Source:
The Folly of Traditional Education

[Warning: If this article sounds like a rant, it’s because it is.]

I was penalized today for publishing a story I wrote for my journalism class. My teacher works as a journalist full-time, so I thought he would appreciate the effort I put into crafting a serious story and submitting it for publication. Frankly, I treat every story as one I’ll potentially submit for publication — even on my silly little blog.

Let me make one thing clear in case you are reading this, Skip (that’s what I call him sometimes). I technically failed to finish the assignment on time. You aren’t wrong. I am not asking you to improve my grade or provide any leniency. Frankly, the only reason I need a good grade in the class (other than to boost my own ego and sense of self-importance) is so I can serve in ministry at the college. I’m merely proposing that your approach to empowering future journalists may be wrong.

Data excerpts:
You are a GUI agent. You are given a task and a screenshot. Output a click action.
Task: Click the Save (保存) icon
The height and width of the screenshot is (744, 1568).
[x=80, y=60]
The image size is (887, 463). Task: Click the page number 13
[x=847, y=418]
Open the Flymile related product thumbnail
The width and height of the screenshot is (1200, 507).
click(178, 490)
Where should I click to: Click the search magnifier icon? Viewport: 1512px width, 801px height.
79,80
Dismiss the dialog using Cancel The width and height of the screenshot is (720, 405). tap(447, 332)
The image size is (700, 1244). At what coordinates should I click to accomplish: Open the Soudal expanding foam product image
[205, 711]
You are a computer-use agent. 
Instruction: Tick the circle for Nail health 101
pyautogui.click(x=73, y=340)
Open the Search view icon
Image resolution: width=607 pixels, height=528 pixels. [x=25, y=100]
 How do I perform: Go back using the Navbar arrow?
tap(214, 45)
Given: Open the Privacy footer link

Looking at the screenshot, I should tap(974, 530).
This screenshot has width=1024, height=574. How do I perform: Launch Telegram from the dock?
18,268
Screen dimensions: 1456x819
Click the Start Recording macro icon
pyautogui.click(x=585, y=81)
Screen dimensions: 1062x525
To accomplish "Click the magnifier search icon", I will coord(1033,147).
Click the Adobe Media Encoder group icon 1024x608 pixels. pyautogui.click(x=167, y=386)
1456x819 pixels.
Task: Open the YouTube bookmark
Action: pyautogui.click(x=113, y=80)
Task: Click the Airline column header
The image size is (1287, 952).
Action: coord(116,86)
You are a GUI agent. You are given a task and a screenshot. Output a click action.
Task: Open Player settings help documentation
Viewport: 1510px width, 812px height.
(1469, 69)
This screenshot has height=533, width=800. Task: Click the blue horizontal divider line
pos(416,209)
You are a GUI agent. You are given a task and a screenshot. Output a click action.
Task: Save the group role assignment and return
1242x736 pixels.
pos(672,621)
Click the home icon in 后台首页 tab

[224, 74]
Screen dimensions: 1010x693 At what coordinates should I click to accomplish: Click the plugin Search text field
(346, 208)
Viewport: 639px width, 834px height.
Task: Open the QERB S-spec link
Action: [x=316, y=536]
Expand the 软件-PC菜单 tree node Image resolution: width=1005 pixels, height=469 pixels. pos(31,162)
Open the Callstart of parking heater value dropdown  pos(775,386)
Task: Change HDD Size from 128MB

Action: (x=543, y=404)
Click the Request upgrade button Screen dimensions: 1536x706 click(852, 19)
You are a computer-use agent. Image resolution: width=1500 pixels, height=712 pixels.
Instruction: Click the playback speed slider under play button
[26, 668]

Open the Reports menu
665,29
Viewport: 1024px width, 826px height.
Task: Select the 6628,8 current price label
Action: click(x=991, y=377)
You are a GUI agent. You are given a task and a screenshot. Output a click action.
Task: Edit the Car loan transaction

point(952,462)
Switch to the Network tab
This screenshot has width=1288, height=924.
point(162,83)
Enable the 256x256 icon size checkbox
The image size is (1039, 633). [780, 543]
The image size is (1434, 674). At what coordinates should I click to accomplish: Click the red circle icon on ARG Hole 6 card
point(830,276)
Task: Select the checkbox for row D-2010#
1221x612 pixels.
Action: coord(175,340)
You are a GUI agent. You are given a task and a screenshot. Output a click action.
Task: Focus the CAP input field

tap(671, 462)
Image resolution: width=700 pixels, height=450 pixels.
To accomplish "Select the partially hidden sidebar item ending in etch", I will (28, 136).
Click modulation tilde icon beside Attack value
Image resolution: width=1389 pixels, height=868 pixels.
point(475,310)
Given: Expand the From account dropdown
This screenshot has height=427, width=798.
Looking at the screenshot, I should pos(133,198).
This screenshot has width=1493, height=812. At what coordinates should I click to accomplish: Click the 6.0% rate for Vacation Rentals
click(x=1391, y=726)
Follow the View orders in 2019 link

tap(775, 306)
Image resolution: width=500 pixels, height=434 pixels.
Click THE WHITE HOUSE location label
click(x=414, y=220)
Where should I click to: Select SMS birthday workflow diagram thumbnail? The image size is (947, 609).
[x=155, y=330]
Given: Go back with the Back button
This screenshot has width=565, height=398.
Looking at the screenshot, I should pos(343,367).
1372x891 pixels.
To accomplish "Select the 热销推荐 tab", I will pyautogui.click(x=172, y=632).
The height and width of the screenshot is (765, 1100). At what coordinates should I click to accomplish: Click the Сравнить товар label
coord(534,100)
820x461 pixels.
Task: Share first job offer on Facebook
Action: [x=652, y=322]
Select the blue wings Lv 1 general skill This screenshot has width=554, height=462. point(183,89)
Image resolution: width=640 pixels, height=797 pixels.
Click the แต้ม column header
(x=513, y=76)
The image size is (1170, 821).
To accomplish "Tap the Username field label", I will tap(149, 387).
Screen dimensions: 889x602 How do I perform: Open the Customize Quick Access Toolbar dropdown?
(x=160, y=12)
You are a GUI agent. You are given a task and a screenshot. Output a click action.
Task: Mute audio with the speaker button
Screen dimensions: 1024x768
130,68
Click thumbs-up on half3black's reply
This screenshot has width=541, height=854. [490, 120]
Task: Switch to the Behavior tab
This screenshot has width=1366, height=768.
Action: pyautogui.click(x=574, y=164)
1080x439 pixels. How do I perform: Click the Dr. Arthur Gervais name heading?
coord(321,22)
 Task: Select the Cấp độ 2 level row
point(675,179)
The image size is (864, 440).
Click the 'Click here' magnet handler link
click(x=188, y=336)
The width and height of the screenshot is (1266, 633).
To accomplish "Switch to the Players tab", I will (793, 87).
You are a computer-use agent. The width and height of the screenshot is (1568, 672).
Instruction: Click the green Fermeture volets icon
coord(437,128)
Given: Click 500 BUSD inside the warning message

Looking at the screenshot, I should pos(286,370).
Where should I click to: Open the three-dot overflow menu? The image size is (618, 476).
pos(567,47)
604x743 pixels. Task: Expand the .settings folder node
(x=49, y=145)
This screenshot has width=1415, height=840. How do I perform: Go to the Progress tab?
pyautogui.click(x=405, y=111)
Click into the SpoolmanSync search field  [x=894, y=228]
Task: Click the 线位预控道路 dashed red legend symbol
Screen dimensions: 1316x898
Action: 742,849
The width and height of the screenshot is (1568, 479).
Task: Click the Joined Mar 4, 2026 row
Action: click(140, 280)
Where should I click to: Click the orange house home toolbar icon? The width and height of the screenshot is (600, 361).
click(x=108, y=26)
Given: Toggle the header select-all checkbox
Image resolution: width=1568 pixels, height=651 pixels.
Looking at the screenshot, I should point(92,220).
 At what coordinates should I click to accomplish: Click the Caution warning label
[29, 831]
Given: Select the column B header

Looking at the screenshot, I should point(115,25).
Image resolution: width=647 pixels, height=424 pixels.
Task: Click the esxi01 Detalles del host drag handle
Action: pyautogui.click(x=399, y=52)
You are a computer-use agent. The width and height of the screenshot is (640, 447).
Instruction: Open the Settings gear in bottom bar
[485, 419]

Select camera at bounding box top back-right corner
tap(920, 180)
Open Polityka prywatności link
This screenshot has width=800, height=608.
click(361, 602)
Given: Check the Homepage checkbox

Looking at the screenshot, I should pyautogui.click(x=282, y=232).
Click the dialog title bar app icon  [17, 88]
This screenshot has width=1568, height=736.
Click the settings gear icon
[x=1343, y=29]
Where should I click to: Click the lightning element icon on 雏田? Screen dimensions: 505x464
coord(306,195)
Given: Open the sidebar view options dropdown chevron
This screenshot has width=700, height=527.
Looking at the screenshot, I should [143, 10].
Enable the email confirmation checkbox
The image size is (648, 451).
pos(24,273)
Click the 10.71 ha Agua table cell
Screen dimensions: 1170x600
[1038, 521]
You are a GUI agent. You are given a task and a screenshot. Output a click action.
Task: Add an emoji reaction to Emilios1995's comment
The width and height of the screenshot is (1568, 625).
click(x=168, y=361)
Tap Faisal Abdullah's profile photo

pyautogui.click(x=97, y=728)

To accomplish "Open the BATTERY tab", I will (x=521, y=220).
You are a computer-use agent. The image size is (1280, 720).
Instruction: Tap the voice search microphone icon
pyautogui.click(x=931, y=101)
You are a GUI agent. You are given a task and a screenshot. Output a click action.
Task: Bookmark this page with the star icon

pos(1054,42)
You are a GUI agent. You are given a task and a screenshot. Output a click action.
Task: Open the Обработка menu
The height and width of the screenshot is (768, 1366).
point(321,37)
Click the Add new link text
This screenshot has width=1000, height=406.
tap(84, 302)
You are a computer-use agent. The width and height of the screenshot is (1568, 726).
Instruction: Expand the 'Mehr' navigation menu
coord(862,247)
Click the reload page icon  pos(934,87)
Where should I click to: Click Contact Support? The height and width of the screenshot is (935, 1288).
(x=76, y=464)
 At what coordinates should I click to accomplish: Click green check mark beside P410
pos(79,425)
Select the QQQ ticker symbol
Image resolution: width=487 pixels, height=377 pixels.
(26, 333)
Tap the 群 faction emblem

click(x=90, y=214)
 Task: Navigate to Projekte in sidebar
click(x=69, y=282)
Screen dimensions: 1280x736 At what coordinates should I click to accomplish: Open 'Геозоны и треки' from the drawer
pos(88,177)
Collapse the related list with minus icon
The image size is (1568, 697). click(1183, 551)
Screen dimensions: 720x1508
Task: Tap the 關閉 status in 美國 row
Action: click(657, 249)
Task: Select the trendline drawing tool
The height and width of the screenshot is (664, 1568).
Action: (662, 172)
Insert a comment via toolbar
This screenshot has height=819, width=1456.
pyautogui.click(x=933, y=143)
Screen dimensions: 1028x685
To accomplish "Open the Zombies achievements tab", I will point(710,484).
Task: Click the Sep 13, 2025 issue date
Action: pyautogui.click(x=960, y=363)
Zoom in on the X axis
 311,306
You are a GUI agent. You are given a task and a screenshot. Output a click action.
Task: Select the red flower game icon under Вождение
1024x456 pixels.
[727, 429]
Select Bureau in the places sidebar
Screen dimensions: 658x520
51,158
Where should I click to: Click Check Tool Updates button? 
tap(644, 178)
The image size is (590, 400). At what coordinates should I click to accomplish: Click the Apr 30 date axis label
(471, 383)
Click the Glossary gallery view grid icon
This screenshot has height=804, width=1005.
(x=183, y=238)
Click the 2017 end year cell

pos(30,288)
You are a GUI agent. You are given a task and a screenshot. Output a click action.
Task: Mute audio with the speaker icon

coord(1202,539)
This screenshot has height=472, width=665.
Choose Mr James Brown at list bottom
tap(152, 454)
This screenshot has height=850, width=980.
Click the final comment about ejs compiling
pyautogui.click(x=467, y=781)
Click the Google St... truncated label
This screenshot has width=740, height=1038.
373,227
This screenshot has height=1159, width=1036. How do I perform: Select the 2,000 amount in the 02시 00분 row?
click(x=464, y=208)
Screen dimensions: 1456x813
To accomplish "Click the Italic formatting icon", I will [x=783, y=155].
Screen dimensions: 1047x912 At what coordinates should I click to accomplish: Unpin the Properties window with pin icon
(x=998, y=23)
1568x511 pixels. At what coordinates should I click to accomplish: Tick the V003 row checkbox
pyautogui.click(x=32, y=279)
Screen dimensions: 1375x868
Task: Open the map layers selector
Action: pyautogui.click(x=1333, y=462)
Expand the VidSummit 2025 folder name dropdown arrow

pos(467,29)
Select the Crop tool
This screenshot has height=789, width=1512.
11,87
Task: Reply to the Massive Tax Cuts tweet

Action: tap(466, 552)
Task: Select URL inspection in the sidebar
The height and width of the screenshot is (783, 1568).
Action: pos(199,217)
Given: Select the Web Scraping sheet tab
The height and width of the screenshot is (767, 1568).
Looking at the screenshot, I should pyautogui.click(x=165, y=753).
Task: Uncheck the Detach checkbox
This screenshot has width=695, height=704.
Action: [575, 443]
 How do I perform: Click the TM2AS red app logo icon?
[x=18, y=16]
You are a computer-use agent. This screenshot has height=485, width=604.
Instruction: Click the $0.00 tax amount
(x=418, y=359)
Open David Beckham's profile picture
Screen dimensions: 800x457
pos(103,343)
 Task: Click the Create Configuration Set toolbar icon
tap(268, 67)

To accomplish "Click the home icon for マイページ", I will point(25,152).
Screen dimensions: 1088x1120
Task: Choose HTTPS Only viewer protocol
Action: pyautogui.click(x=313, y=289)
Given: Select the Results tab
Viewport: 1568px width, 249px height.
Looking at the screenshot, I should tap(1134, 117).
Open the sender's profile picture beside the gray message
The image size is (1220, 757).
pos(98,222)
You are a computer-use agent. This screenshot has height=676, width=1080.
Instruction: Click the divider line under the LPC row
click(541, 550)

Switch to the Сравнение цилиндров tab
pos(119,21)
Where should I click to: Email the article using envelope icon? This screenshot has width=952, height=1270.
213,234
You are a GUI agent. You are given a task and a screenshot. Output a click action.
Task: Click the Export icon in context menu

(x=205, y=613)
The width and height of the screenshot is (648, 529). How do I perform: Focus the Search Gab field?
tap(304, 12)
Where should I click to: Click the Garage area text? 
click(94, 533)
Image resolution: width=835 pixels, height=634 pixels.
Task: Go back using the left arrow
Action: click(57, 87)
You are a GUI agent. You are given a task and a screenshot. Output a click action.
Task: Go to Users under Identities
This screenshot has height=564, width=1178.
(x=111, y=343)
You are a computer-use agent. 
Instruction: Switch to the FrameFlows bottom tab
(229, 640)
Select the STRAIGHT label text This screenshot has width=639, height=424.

What is asked:
a) In the article on traditional education, what does the journalism teacher do full-time?
b) Reproduce the passage of the article on traditional education starting at "[Warning: If this" and ending at "silly little blog.".

Worked answers:
a) He works as a journalist.

b)
[Warning: If this article sounds like a rant, it’s because it is.]

I was penalized today for publishing a story I wrote for my journalism class. My teacher works as a journalist full-time, so I thought he would appreciate the effort I put into crafting a serious story and submitting it for publication. Frankly, I treat every story as one I’ll potentially submit for publication — even on my silly little blog.